Wednesday, December 4, 2024

Siemens Energy reviews wind business after earnings hit

Oil Price


Siemens Energy has initiated a review of its wind business after taking a large hit to earnings and expected full-year revenues and profits due to problems at its unit Siemens Gamesa, one of the largest wind turbine makers in the world.

 

Siemens Energy reviews wind business after earnings hit- oil and gas 360
Source: Reuters

“Our third-quarter results demonstrate the challenges in turning around Siemens Gamesa,” Christian Bruch, President and CEO of Siemens Energy AG, said in a statement on the company’s results for the third quarter of the fiscal year 2022/2023 that ended on June 30, 2023.

At the end of June, Siemens Energy withdrew the profit guidance for the company due to problems with wind turbines by Siemens Gamesa.

“This is a disappointing and severe setback,” Siemens Gamesa chief executive Jochen Eickholt told reporters on an ad hoc call then.

In today’s Q3 earnings release, Siemens Energy said that its result before special items was a loss, driven by charges at Siemens Gamesa totaling $2.4 billion (2.2 billion euros). The charges relate mainly to quality issues of certain onshore platforms as well as increased product costs and ramp-up challenges in the offshore business.

“Following a substantial increase in failure rates of certain wind turbine components, an extended technical review suggested that significantly higher costs will be incurred than previously assumed to reach the targeted quality level. The other charges mainly relate to increased product costs and ramp-up challenges in the offshore business,” Siemens Energy said.

“Due to the developments at Siemens Gamesa, Siemens Energy is reviewing the current strategy and action plan in the wind business. Details of this strategic plan will be presented at the Capital Markets Day in November,” the company added.

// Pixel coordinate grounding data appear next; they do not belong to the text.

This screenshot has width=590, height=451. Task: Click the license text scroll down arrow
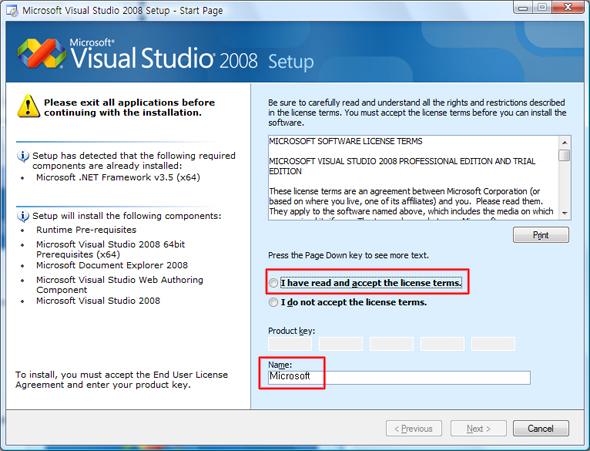point(564,213)
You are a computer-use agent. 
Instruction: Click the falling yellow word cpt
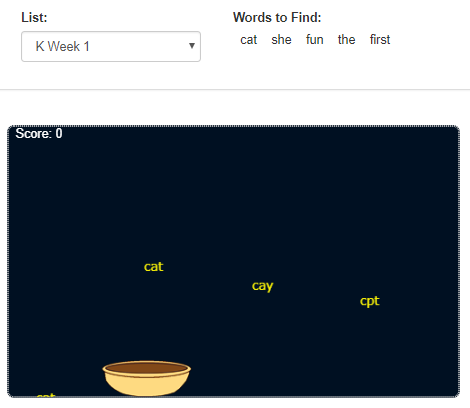point(370,301)
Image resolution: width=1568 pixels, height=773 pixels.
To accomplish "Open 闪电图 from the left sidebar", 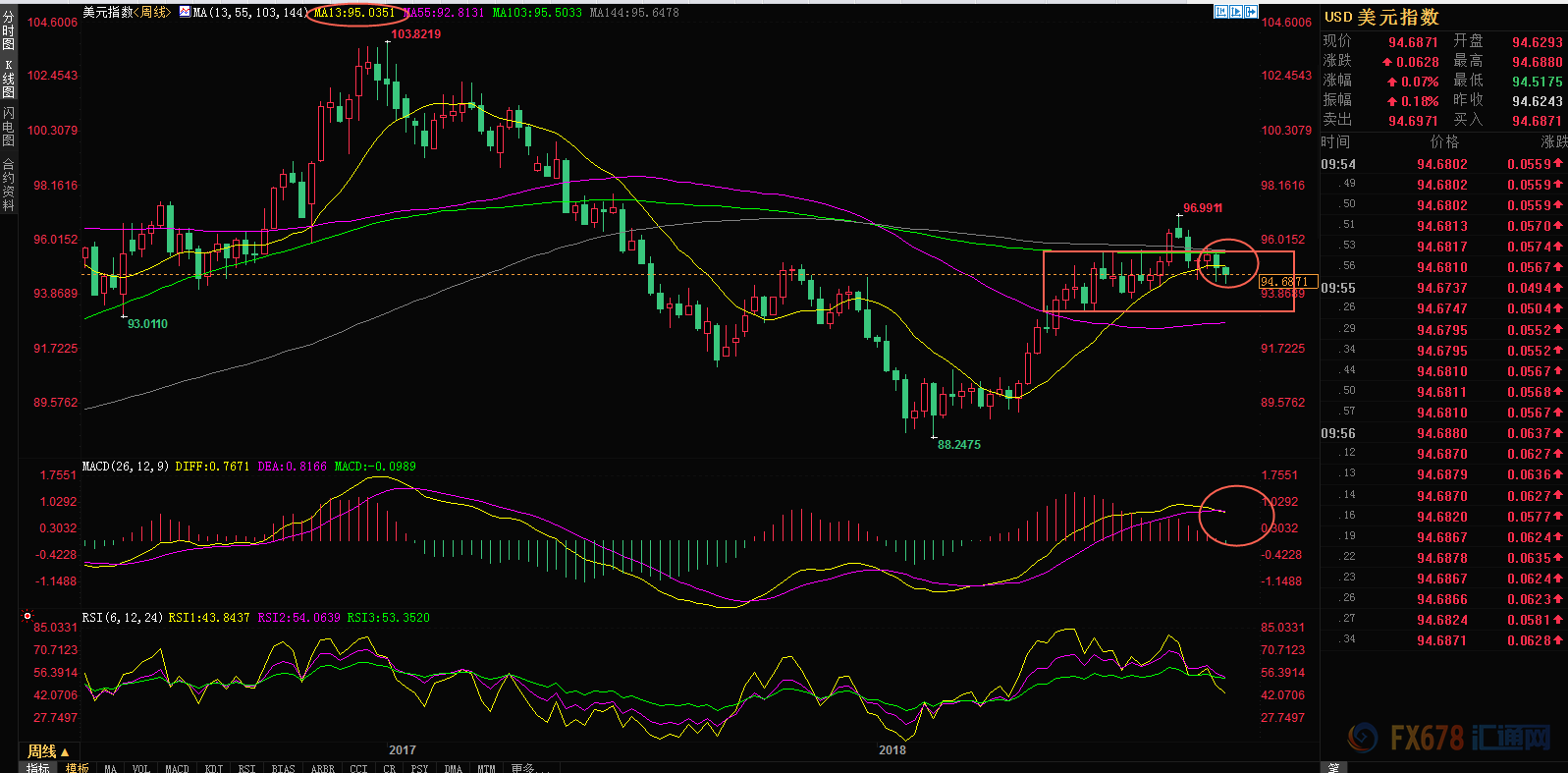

As a result of the charges and wind turbine issues at Siemens Gamesa, Siemens Energy Group now expects its FY 2022/2023 net loss at $4.94 billion (4.5 billion euros), about four times higher than the previously expected loss. Free cash flow pre-tax is expected up to a negative low triple-digit million euro amount, compared to a previous guidance of positive up to a low triple-digit million euro amount.